Characterization of Engineering Wood Adhesive Behavior Treated at Elevated Temperatures

Shi, S., Oppedal, A. L., Miller, G., & Horstemeyer, M. (2005). Characterization of Engineering Wood Adhesive Behavior Treated at Elevated Temperatures. In C. R. Frihart (Ed.), Wood Adhesives 2005. San Diego, CA: Forest Products Society. 163-169.

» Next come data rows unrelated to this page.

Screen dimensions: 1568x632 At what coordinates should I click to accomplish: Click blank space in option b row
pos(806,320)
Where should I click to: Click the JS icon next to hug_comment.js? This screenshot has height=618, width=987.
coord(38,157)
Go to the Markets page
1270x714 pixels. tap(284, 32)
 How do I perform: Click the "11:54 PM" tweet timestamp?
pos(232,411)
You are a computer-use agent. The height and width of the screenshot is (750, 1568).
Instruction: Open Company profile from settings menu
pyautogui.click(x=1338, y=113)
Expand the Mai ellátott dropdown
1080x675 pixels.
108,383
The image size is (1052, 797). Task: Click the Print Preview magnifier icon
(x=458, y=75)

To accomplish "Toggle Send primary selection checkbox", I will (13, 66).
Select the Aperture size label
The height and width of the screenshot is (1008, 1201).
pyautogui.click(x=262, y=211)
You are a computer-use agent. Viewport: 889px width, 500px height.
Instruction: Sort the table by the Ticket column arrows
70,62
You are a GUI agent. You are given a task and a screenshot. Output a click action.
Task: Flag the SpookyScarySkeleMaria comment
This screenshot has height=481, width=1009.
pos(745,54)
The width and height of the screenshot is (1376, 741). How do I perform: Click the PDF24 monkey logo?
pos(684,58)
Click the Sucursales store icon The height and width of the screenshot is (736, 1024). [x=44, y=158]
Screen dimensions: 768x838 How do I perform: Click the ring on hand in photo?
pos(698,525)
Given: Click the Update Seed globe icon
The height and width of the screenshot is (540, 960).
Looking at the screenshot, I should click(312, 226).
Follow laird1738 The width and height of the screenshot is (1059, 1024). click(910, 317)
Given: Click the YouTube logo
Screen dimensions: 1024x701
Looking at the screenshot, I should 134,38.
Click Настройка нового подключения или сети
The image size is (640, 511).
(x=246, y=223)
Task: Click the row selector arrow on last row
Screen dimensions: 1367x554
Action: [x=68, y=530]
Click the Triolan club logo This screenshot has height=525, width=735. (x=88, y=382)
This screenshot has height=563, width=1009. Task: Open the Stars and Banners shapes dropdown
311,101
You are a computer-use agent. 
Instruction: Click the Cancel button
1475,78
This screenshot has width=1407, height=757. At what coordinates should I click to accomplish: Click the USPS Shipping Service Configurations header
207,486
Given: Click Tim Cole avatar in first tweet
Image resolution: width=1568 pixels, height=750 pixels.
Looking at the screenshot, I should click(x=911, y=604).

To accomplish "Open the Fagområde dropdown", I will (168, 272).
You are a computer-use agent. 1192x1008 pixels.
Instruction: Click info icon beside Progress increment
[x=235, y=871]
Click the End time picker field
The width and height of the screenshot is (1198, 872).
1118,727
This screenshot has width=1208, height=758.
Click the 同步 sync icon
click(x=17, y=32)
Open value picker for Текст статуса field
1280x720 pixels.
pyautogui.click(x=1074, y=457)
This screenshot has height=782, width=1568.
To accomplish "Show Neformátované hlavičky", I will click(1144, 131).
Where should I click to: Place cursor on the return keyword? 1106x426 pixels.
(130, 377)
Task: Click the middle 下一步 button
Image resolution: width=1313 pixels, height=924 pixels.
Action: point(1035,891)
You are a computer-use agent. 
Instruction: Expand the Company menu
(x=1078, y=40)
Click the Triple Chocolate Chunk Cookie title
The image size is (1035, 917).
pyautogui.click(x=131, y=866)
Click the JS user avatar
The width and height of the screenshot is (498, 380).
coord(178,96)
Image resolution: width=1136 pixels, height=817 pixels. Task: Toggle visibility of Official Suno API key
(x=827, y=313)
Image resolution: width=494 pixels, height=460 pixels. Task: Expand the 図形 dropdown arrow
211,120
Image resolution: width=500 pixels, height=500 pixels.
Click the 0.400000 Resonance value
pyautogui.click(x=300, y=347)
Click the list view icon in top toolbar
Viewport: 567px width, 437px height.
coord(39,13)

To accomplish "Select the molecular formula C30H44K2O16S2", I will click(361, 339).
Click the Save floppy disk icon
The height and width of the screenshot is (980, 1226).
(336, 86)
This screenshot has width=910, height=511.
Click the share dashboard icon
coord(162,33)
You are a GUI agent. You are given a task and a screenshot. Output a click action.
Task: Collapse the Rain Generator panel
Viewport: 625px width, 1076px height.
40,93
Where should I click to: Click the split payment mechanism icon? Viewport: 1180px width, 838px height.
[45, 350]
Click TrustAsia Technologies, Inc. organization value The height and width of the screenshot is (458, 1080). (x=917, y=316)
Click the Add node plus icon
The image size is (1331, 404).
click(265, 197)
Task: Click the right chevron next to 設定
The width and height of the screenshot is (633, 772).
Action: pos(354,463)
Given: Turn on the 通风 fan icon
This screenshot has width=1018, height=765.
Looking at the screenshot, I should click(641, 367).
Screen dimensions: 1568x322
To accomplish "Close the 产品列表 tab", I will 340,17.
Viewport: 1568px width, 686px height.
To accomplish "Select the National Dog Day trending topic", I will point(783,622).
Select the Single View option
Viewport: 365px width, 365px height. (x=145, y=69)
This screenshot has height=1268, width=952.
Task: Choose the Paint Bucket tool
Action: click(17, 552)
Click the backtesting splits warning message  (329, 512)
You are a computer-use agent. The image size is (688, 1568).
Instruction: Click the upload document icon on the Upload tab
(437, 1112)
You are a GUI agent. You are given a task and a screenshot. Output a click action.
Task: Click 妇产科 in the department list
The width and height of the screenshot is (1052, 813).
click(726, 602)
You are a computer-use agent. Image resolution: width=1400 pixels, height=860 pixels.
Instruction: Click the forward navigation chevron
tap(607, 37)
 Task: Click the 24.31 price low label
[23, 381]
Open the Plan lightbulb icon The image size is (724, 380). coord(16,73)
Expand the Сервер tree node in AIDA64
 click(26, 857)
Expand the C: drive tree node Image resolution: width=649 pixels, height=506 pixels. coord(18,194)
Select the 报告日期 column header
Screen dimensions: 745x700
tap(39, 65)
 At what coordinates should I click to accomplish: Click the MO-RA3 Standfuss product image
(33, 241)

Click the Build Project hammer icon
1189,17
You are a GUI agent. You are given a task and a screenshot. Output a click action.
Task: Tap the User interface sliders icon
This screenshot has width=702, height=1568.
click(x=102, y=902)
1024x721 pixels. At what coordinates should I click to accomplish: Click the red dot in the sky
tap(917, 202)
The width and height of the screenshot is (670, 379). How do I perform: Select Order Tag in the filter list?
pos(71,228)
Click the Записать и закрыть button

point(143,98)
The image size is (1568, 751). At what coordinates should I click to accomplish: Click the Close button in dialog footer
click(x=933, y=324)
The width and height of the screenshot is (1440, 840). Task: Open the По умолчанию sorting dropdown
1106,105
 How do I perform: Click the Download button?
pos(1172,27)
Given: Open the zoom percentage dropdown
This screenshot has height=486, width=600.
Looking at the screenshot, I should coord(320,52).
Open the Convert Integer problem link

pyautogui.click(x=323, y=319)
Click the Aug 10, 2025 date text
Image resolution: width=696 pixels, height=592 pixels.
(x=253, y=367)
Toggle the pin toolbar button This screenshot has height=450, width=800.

The objective of this research was to investigate the effect of elevated temperatures on the surface mechanical properties of resin films prepared from adhesives commonly used in engineered wood products. Three commonly-used engineering adhesive types were evaluated: phenol-resorcinol-formaldehyde (PRF), melamine-ureaformaldehyde (MUF), and polyurethane (PUR). The cured adhesive resin films were prepared and subjected to temperature treatments at 100°, 150°, 200°, 250°, and 300°C for 5, 30, and 60 minutes. Nanoindentation technique was used to characterize the modulus and hardness properties of the resin films treated at different temperatures up to 200°C. Block shear tests were also conducted in accordance with the principles described in (1) after the specimens were treated at different elevated temperatures. This research showed that the nanoindentation technique was a good tool to characterize the mechanical properties of the cured adhesive resin films. For all three adhesive types evaluated, the structures of cured resin samples were subjected to significant change after a heat treatment at 250°C and above. Based on the nanoindentation test results, the behaviors among the three adhesive types were totally different in response to temperature. For the PRF resin, both modulus and hardness increased linearly as a function of temperature up to 200°C. For the PUR resin, the modulus and hardness first decreased when the temperature increased from room temperature to 100°C, and then increased as the temperature continued to increase to 200°C. For the MUF resin, the modulus and hardness increased as a function of temperature up to 150°C and dropped at 200°C. A strong relationship was found between the reduced modulus and hardness on the adhesive resin films from the nanoindentation tests.